• What the task requires:
Continue the passage on building wealth through assets and network marketing, starting right after its final sentence.

So, ladies, if you want to become rich you must learn how to build, buy or create assets. The great news is you can use your spare time, while keeping your job! For example, if you work a 9-5 and become a small business owner through a network marketing affiliate programme, selling products, initially you will have to invest time and money. However, when people join your network they will help  put more money in your pocket  by selling products of which you will get a percentage. So it is really an investment. It takes a while, like 3 years to make a real profit from this type, but it will give you invaluable business lessons and knowledge that will help you if you decide to be a full time business owner. Good examples of such companies are Amway, Network 21 and GNLD. The wonderful thing is we have the WORLD WIDE WEB as a powerful form of leverage on autopilot, working for you even when you sleep!

• Supplied material:
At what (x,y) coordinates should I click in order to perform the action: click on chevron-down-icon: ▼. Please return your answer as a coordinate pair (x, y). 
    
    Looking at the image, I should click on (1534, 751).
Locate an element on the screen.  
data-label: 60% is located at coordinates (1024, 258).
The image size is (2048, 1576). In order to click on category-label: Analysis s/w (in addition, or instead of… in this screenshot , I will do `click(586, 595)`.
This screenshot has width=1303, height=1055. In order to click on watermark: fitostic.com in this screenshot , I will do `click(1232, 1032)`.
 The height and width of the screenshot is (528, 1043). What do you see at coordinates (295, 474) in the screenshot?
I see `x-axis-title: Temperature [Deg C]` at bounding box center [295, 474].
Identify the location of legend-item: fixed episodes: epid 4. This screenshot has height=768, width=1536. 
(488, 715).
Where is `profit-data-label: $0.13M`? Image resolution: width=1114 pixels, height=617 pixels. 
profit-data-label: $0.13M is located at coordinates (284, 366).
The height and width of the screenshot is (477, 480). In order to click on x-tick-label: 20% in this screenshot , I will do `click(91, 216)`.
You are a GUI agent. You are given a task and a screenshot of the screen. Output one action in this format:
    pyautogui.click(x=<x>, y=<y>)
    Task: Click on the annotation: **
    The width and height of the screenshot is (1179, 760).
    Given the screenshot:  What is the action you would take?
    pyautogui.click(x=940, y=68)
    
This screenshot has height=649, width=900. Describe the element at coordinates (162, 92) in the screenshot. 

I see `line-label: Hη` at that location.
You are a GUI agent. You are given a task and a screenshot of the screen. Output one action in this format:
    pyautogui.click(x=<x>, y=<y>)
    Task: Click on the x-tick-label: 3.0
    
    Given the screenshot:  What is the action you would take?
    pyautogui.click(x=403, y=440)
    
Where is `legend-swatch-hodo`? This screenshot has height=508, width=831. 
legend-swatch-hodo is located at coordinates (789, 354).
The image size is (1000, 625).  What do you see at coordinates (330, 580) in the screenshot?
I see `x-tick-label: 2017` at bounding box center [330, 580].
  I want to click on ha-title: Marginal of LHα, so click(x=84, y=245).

• Written answer:
Real-estate is also a great form of investment and you can start small but dream big. Starting with two rental units and expanding over the years is a steady, great way to build your wealth portfolio. Real-estate investments also give you a monthly cash flow and the government will give you tax breaks if you are providing rental homes for a large number of people because you are helping the state to provide housing for people. In fact, if your financial record clearly states that over many years you have been able to invest wisely, you are usually granted loans at low interest rates and you can fulfill your bigger projects, into the millions.

I am going to give you two scenarios. You tell me who is going to be richer.

Nina and Nala are both smart ladies and they both decide they want to retire comfortably and live abundant lives. These two ladies are both high income earners and they are fairly good at what they do. Nina decides she wants to save money so that she can at least retire with P3.5 million, so she pays instalments of P5000 a month for 15 years, and earns interest at 14.8 percent before tax. Nala on the other hand, decides that she will borrow P1 million from the bank at 10 percent interest, and invest it in real estate to receive a 25 percent return on that borrowed million. After some years she will have paid back the bank and get a source of passive income and keep increasing rent by 10 percent per annum on each of her rental units. Eventually Nala will have more than P200 000 in passive income monthly. Long-term, who benefits more?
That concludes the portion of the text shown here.